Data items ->
# # # # #

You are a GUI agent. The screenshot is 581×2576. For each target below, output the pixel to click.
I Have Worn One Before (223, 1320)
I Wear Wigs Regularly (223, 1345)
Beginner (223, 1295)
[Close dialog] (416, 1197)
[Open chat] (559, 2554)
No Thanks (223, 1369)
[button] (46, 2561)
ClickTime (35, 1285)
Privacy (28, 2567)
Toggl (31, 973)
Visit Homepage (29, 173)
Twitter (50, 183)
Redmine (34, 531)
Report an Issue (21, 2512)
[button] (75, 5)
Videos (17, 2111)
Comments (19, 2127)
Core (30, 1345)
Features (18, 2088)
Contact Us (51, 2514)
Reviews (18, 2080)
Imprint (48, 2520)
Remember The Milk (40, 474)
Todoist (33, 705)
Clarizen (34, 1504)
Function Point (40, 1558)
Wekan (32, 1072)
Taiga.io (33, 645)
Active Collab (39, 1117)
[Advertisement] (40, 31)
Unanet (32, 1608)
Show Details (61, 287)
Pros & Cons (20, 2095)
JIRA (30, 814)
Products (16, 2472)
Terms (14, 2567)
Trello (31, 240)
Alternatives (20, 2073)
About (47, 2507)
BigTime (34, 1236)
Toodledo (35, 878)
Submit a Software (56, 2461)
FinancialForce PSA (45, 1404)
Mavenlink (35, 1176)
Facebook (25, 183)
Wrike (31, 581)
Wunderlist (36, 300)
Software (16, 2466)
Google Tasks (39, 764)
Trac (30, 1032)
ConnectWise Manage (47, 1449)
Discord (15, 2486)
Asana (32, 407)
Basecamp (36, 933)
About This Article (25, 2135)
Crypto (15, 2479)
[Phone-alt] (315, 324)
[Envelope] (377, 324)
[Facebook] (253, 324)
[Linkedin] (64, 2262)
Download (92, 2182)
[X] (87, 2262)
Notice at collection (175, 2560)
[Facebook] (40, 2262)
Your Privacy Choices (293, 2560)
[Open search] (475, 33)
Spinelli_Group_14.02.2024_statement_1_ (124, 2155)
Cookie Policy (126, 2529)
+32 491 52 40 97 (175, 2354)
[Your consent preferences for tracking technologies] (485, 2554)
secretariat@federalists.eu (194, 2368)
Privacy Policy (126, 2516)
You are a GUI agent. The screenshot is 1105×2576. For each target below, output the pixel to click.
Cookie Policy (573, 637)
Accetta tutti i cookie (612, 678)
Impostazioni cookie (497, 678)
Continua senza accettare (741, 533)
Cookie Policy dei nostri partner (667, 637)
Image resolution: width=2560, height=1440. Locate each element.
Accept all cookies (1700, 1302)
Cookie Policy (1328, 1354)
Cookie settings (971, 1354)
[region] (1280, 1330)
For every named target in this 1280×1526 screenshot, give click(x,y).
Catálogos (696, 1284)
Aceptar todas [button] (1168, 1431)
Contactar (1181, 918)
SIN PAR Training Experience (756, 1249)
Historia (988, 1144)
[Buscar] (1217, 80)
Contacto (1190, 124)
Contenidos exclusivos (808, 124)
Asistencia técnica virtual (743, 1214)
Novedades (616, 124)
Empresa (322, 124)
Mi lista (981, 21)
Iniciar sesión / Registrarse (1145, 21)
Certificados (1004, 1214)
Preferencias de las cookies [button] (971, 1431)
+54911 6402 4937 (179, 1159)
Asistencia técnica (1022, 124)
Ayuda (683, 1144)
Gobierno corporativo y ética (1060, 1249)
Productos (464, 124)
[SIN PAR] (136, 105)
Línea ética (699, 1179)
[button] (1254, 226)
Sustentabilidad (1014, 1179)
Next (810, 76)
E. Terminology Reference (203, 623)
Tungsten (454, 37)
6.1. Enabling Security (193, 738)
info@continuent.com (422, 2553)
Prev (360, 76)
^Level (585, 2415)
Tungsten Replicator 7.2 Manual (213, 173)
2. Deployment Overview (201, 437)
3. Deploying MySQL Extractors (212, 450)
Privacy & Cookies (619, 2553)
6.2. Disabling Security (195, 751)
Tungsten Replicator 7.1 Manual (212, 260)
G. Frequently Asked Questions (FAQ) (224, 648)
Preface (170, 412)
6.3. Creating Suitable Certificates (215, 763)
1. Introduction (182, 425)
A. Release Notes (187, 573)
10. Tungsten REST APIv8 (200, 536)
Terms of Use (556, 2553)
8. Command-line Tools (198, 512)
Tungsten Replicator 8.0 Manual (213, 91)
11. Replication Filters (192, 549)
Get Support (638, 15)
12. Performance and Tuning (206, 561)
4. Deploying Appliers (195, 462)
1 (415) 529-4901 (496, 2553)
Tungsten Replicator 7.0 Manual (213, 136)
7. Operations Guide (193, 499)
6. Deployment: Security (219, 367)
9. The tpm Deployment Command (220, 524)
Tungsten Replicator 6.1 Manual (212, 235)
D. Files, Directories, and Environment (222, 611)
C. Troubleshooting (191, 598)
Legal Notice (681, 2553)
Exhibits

# # # # #

The task -> Every record must be given again exactly as it was written.

Result of this task ->
You are a GUI agent. The screenshot is 581×2576. For each target below, output the pixel to click.
I Have Worn One Before (223, 1320)
I Wear Wigs Regularly (223, 1345)
Beginner (223, 1295)
[Close dialog] (416, 1197)
[Open chat] (559, 2554)
No Thanks (223, 1369)
[button] (46, 2561)
ClickTime (35, 1285)
Privacy (28, 2567)
Toggl (31, 973)
Visit Homepage (29, 173)
Twitter (50, 183)
Redmine (34, 531)
Report an Issue (21, 2512)
[button] (75, 5)
Videos (17, 2111)
Comments (19, 2127)
Core (30, 1345)
Features (18, 2088)
Contact Us (51, 2514)
Reviews (18, 2080)
Imprint (48, 2520)
Remember The Milk (40, 474)
Todoist (33, 705)
Clarizen (34, 1504)
Function Point (40, 1558)
Wekan (32, 1072)
Taiga.io (33, 645)
Active Collab (39, 1117)
[Advertisement] (40, 31)
Unanet (32, 1608)
Show Details (61, 287)
Pros & Cons (20, 2095)
JIRA (30, 814)
Products (16, 2472)
Terms (14, 2567)
Trello (31, 240)
Alternatives (20, 2073)
About (47, 2507)
BigTime (34, 1236)
Toodledo (35, 878)
Submit a Software (56, 2461)
FinancialForce PSA (45, 1404)
Mavenlink (35, 1176)
Facebook (25, 183)
Wrike (31, 581)
Wunderlist (36, 300)
Software (16, 2466)
Google Tasks (39, 764)
Trac (30, 1032)
ConnectWise Manage (47, 1449)
Discord (15, 2486)
Asana (32, 407)
Basecamp (36, 933)
About This Article (25, 2135)
Crypto (15, 2479)
[Phone-alt] (315, 324)
[Envelope] (377, 324)
[Facebook] (253, 324)
[Linkedin] (64, 2262)
Download (92, 2182)
[X] (87, 2262)
Notice at collection (175, 2560)
[Facebook] (40, 2262)
Your Privacy Choices (293, 2560)
[Open search] (475, 33)
Spinelli_Group_14.02.2024_statement_1_ (124, 2155)
Cookie Policy (126, 2529)
+32 491 52 40 97 (175, 2354)
[Your consent preferences for tracking technologies] (485, 2554)
secretariat@federalists.eu (194, 2368)
Privacy Policy (126, 2516)
You are a GUI agent. The screenshot is 1105×2576. For each target below, output the pixel to click.
Cookie Policy (573, 637)
Accetta tutti i cookie (612, 678)
Impostazioni cookie (497, 678)
Continua senza accettare (741, 533)
Cookie Policy dei nostri partner (667, 637)
Image resolution: width=2560, height=1440. Locate each element.
Accept all cookies (1700, 1302)
Cookie Policy (1328, 1354)
Cookie settings (971, 1354)
[region] (1280, 1330)
For every named target in this 1280×1526 screenshot, give click(x,y).
Catálogos (696, 1284)
Aceptar todas [button] (1168, 1431)
Contactar (1181, 918)
SIN PAR Training Experience (756, 1249)
Historia (988, 1144)
[Buscar] (1217, 80)
Contacto (1190, 124)
Contenidos exclusivos (808, 124)
Asistencia técnica virtual (743, 1214)
Novedades (616, 124)
Empresa (322, 124)
Mi lista (981, 21)
Iniciar sesión / Registrarse (1145, 21)
Certificados (1004, 1214)
Preferencias de las cookies [button] (971, 1431)
+54911 6402 4937 (179, 1159)
Asistencia técnica (1022, 124)
Ayuda (683, 1144)
Gobierno corporativo y ética (1060, 1249)
Productos (464, 124)
[SIN PAR] (136, 105)
Línea ética (699, 1179)
[button] (1254, 226)
Sustentabilidad (1014, 1179)
Next (810, 76)
E. Terminology Reference (203, 623)
Tungsten (454, 37)
6.1. Enabling Security (193, 738)
info@continuent.com (422, 2553)
Prev (360, 76)
^Level (585, 2415)
Tungsten Replicator 7.2 Manual (213, 173)
2. Deployment Overview (201, 437)
3. Deploying MySQL Extractors (212, 450)
Privacy & Cookies (619, 2553)
6.2. Disabling Security (195, 751)
Tungsten Replicator 7.1 Manual (212, 260)
G. Frequently Asked Questions (FAQ) (224, 648)
Preface (170, 412)
6.3. Creating Suitable Certificates (215, 763)
1. Introduction (182, 425)
A. Release Notes (187, 573)
10. Tungsten REST APIv8 (200, 536)
Terms of Use (556, 2553)
8. Command-line Tools (198, 512)
Tungsten Replicator 8.0 Manual (213, 91)
11. Replication Filters (192, 549)
Get Support (638, 15)
12. Performance and Tuning (206, 561)
4. Deploying Appliers (195, 462)
1 (415) 529-4901 (496, 2553)
Tungsten Replicator 7.0 Manual (213, 136)
7. Operations Guide (193, 499)
6. Deployment: Security (219, 367)
9. The tpm Deployment Command (220, 524)
Tungsten Replicator 6.1 Manual (212, 235)
D. Files, Directories, and Environment (222, 611)
C. Troubleshooting (191, 598)
Legal Notice (681, 2553)
Exhibits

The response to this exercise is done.